*Aim*: Rewrite every line of the records below, including the requests, but multiply each coordinate in the answers by 2.3 and round to whole numbers with halves going up, leaving all numbers in the requests unchanged. Leave the pictures out.

— BEGIN Exercise material —

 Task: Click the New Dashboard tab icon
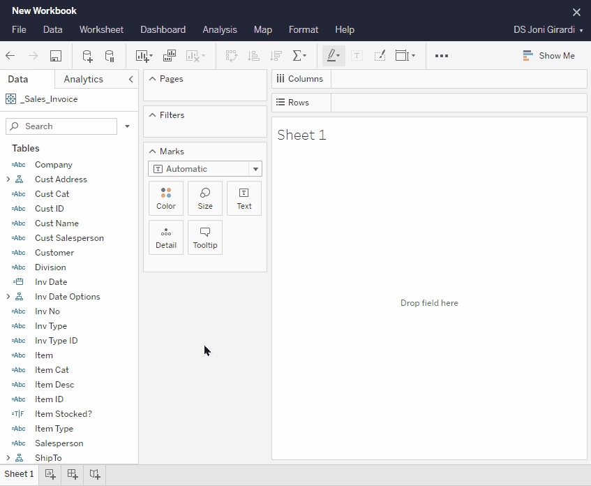coord(72,474)
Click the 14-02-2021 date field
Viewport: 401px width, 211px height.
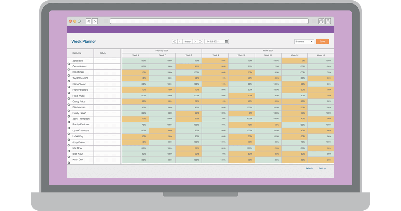[x=215, y=42]
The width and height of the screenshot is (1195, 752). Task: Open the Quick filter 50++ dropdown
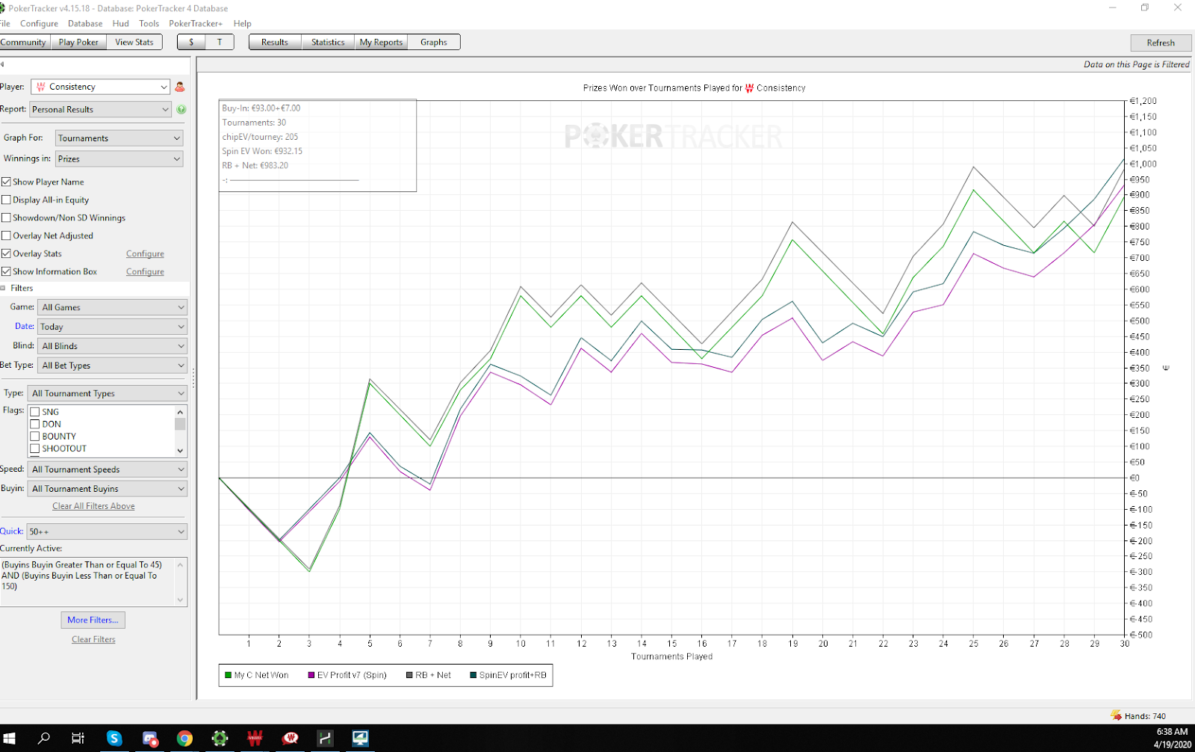pos(107,531)
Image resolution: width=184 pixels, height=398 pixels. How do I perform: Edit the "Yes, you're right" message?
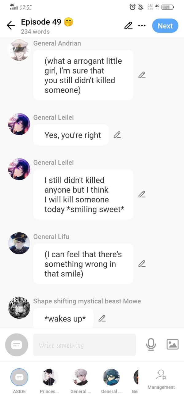(117, 135)
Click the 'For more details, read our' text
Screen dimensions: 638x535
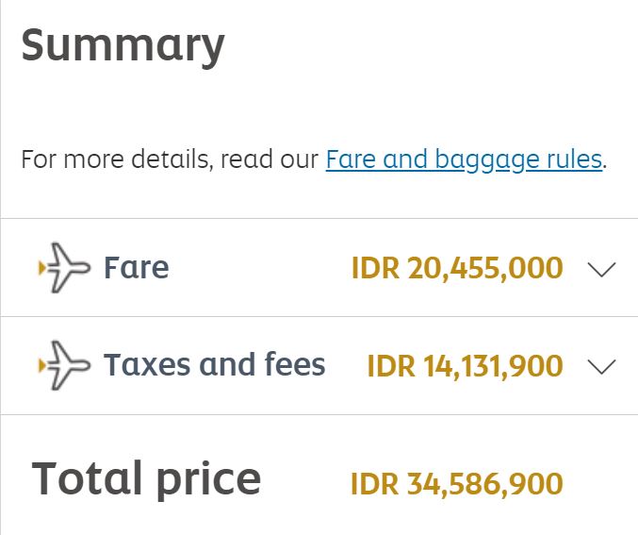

— END Exercise material —

*Result of this task*:
 Task: Click the New Dashboard tab icon
coord(166,1090)
Click the 14-02-2021 date field
Viewport: 401px width, 211px height.
[x=495, y=97]
The width and height of the screenshot is (1195, 752). Task: Open the Quick filter 50++ dropdown
pos(246,1221)
Image resolution: width=184 pixels, height=398 pixels. How do I perform: Edit the "Yes, you're right" message?
(269, 311)
Click the 'For more details, read our' text
Screen dimensions: 638x535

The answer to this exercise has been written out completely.